Figure 8.10 – Evolution du vecteur de propagation Q de l’ODS en fonction de la température pour le Cr volumique [16] et pour un film mince de 85nm. On a également représenté les valeurs de Q correspondant à un nombre entier de périodes de l’ODC dans l’épaisseur.

A basse température, dans ce film, Q vaut 0.9553 u.r.r (soit un peu plus de 22 mailles de réseau réel), il y a donc environ 13 périodes d’ODS dans l’épaisseur du film (ou 26 périodes d’ODC)1. La période des modulations reste bloquée à cette valeur jusqu’à 160 K (contre 80 K pour le Cr volumique) avant d’évoluer de manière analogue à ce dernier [16].

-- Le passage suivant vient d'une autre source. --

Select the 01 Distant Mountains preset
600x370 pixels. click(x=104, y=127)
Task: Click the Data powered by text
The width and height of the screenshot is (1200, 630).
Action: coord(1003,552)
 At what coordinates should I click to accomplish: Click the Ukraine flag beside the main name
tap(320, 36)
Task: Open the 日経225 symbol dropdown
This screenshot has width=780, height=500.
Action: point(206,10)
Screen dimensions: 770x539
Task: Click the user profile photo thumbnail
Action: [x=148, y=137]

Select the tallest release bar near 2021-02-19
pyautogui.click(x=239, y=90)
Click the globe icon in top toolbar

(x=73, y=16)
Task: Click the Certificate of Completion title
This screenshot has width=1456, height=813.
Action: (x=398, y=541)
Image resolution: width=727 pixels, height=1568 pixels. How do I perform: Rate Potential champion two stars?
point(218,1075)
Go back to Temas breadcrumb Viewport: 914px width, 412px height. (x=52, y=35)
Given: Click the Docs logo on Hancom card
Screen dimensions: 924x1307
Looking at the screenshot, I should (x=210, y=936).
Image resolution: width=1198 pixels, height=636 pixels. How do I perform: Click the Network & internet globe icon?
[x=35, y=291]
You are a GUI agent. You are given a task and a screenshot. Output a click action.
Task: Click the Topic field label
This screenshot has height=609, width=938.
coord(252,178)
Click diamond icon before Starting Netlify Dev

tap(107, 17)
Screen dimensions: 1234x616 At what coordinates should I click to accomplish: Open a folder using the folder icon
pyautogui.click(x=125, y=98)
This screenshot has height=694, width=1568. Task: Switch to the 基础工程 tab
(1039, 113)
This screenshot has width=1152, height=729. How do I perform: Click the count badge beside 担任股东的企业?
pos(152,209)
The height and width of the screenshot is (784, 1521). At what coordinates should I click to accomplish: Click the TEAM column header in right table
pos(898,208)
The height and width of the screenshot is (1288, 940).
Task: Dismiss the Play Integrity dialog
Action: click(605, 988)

Il y a donc deux différences importantes dans l’évolution thermique de Q dans le Cr en film mince par rapport au Cr volumique : le blocage de Q à une valeur plus élevée, et à partir d’une température plus haute. Ces phénomènes pourraient être attribués à un ancrage du réseau cristallin du film sur le substrat à basse température qui gèlerait l’onde de contrainte et l’onde de densité de charge à une période fixée lorsque le paramètre du MgO est constant. Cependant, ce n’est pas le cas ici puisque dans la direction hors plan, la déformation thermique est assez proche de celle du Cr volumique (voir Figure 8.4, avec un plateau dans son évolution ne survenant que vers 80 K et non 160 K.

Une autre explication invoquerait la quantification des périodes d’ODC dans l’épaisseur du film tel que décrite dans la section 3.3.1. Dans la montée en température, l’évolution en Q relevée ne correspond cependant pas à des sauts d’une période d’ODC supplémentaire dans l’épaisseur du film. La rugosité des interfaces doit en effet contribuer à un élargissement des pics et à un peuplement progressif des différents modes. Celui-ci ne serait pas détectable avec la résolution expérimentale dont on dispose (contrairement à l’étude reportée par Kummamuru

et al. [82]).

Des effets de quantification des ODS dans nos couches sont néanmoins tout à tout à fait probables. La stabilisation de la période de l’ODS à une température plus haute que dans les films minces et à une valeur plus élevée est expliquée par le modèle développé par Osquiguil

et al. (décrit dans la partie 3.3.1) [81]. Nous apporterons une preuve supplémentaire de la

validité de leur modèle de quantification des périodes d’ODS dans la section 11.2.2.